GBP/USD is moving lower, following the recent rise for the pair. This has brought the price into the previous high of $1.3943, which is certainly a notable support level worth watching out for.

This recent weakness is expected to be a short-term affair, with trendline support coming into play should we break below $1.3943. Whether we do see that deeper retracement or not, a bullish wider view remains unless the price falls below $1.3838.

USD/JPY falling into key support

USD/JPY attempted to regain ground yesterday, yet with the Bank of Japan (BoJ) rate decision overnight, we have seen yen strength return.

This has started to drag the pair closer to the 76.4% retracement at the ¥110.50 support level. A break below there would point towards a potential resumption of the wider bearish trend, with ¥110.19 representing the key support level to break as confirmation. Until we fall past the 76.4%, there is a chance we could see buyers come in once more.

IGA, may distribute information/research produced by its respective foreign marketing partners within the IG Group of companies pursuant to an arrangement under Regulation 32C of the Financial Advisers Regulations. Where the research is distributed in Singapore to a person who is not an Accredited Investor, Expert Investor or an Institutional Investor, IGA accepts legal responsibility for the contents of the report to such persons only to the extent required by law. Singapore recipients should contact IGA at 6390 5118 for matters arising from, or in connection with the information distributed.

This information/research prepared by IGA or IG Group is intended for general circulation.

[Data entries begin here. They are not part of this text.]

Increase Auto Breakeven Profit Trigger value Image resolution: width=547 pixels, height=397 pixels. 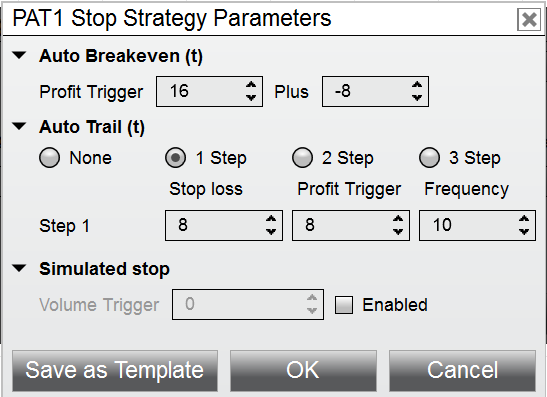coord(251,85)
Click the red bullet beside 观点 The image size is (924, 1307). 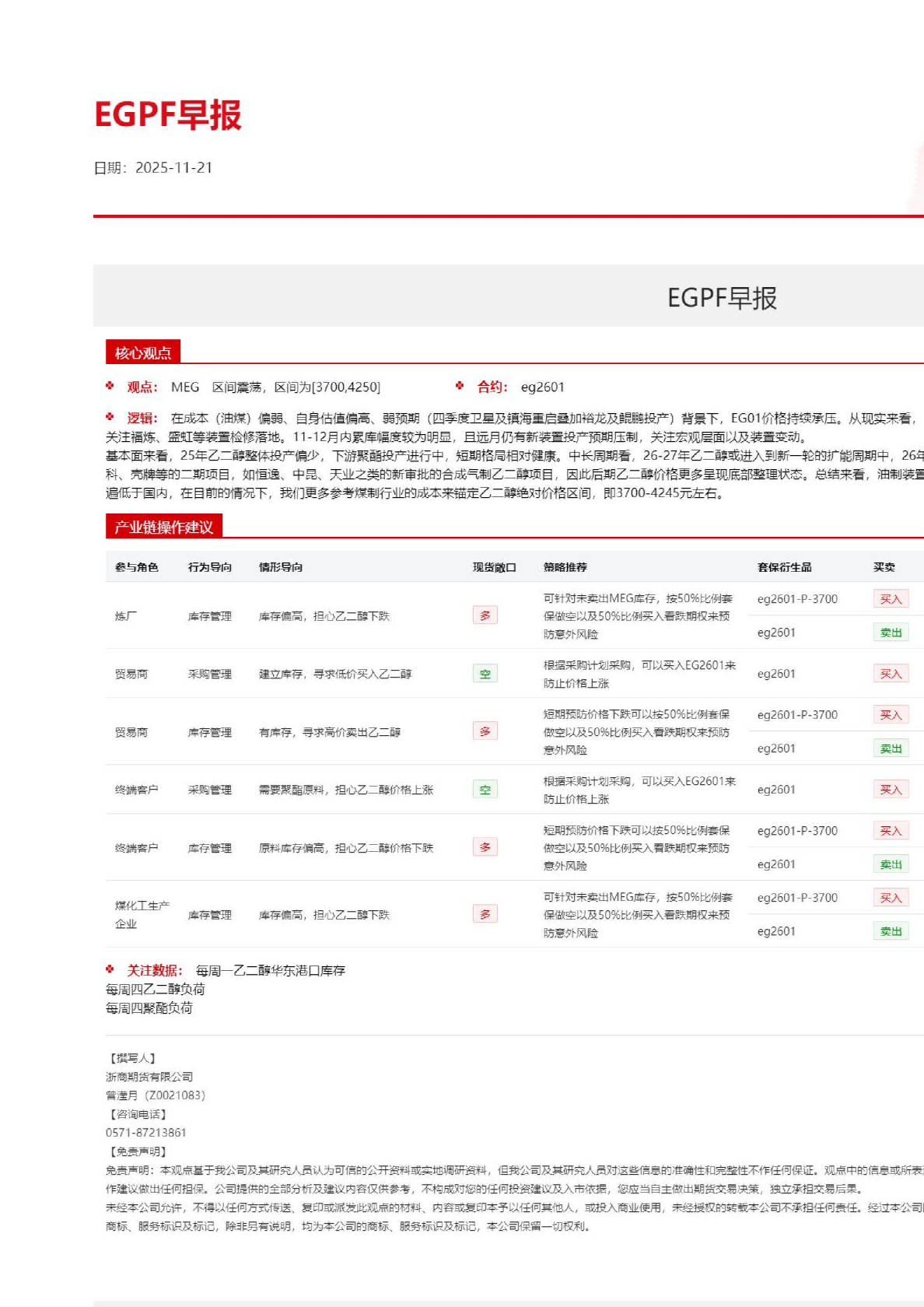coord(110,386)
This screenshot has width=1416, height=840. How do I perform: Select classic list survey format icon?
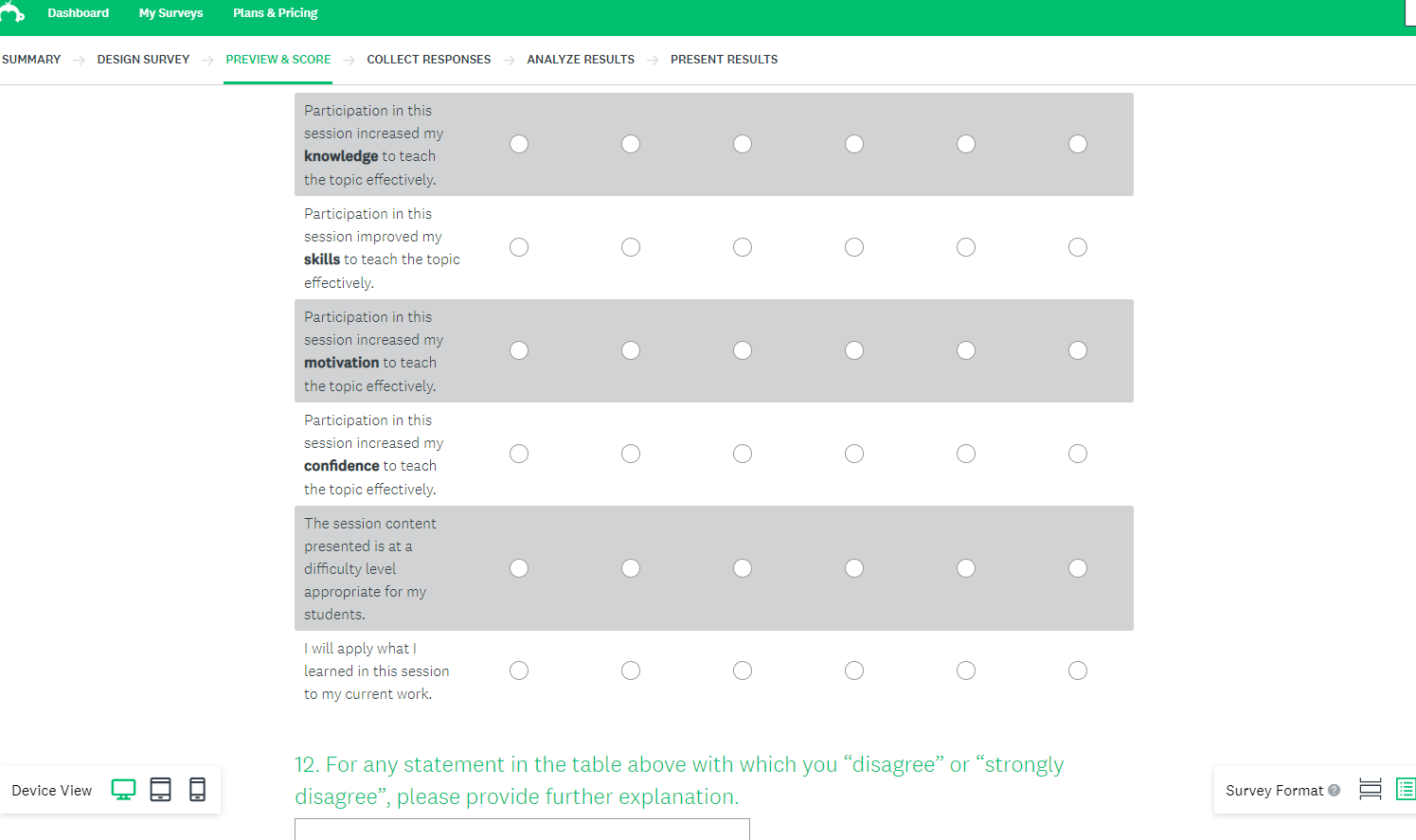click(1406, 789)
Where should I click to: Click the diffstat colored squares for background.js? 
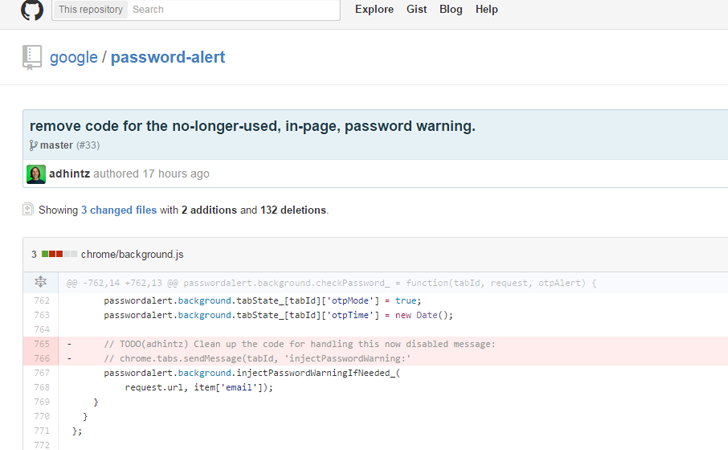pos(59,254)
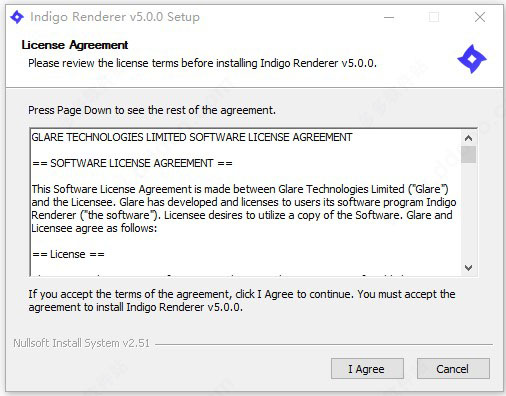Image resolution: width=506 pixels, height=396 pixels.
Task: Click the large Indigo Renderer header logo
Action: 471,59
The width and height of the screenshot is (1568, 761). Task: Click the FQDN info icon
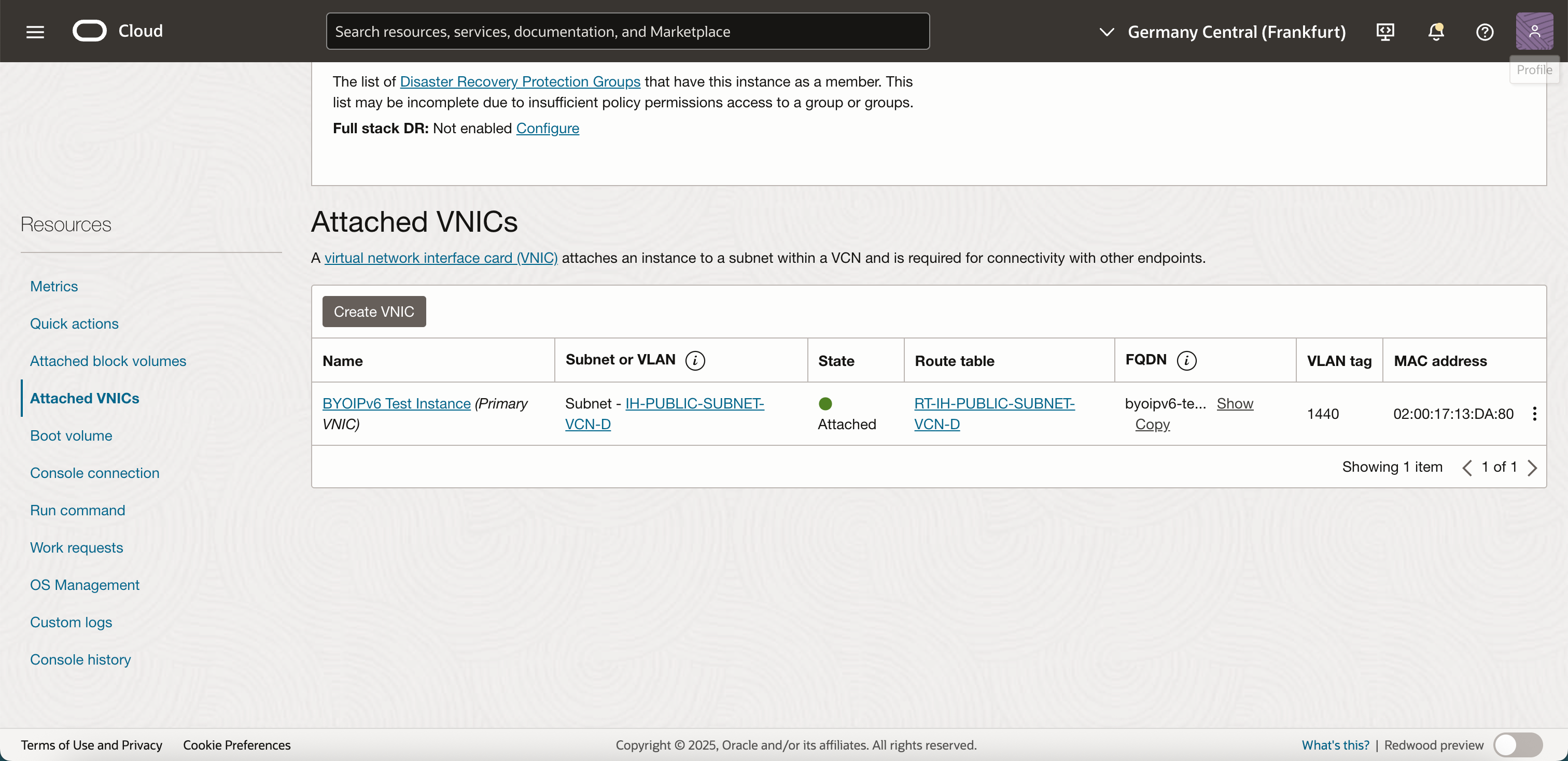[x=1186, y=361]
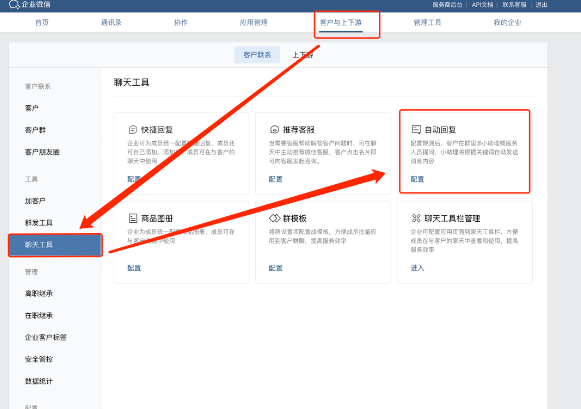
Task: Click 配置 link under 推荐客服
Action: pos(275,179)
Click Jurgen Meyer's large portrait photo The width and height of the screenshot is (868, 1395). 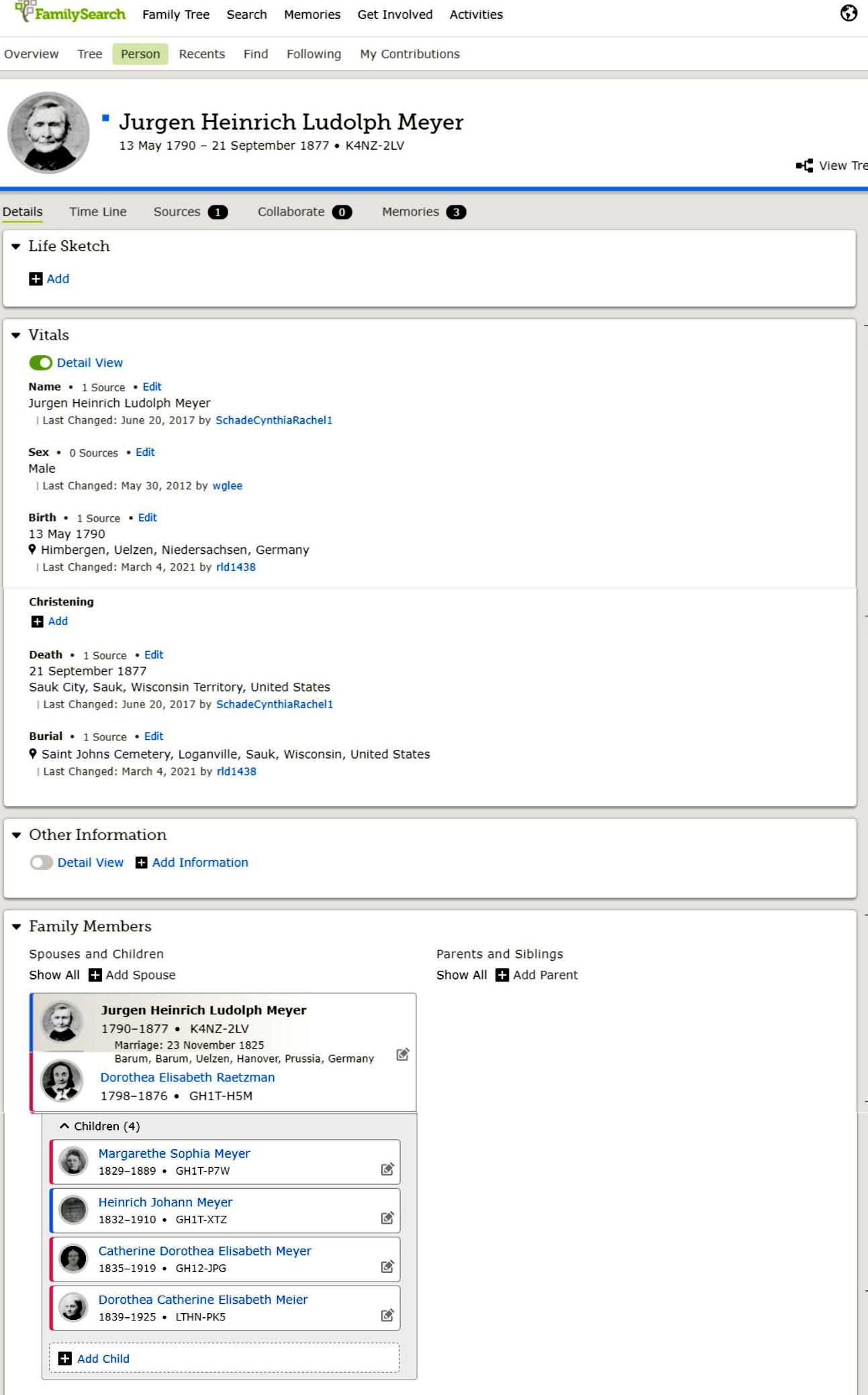pyautogui.click(x=48, y=132)
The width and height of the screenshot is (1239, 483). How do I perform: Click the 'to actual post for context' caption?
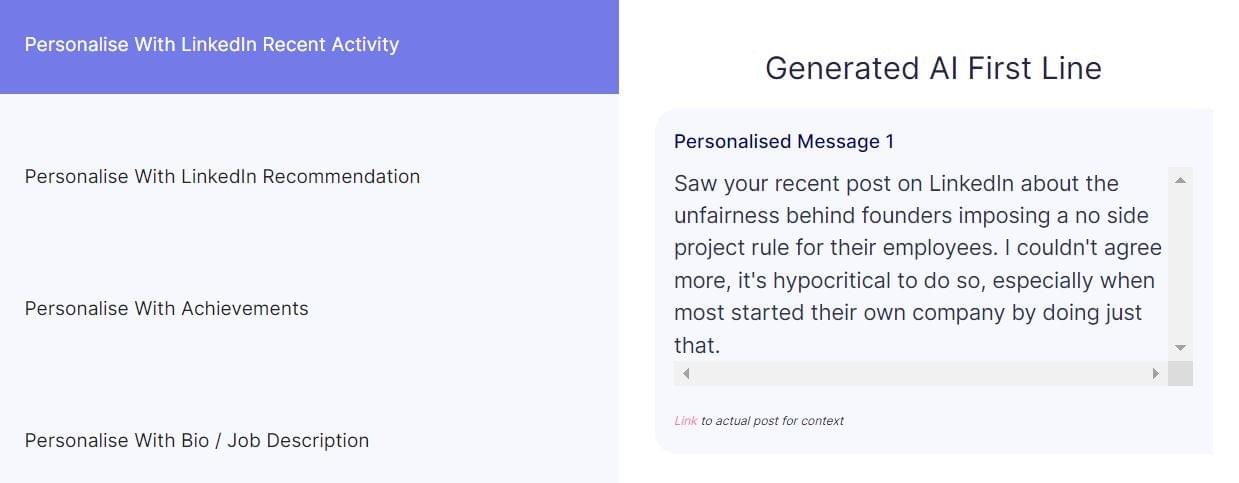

It does not take into account the specific investment objectives, financial situation or particular needs of any particular person. You should take into account your specific investment objectives, financial situation or particular needs before making a commitment to trade, including seeking advice from an independent financial adviser regarding the suitability of the investment, under a separate engagement, as you deem fit. No representation or warranty is given as to the accuracy or completeness of this information. Consequently any person acting on it does so entirely at their own risk. In addition to the disclaimer above, the information does not contain a record of our trading prices, or an offer of, or solicitation for, a transaction in any financial instrument. Any views and opinions expressed may be changed without an update.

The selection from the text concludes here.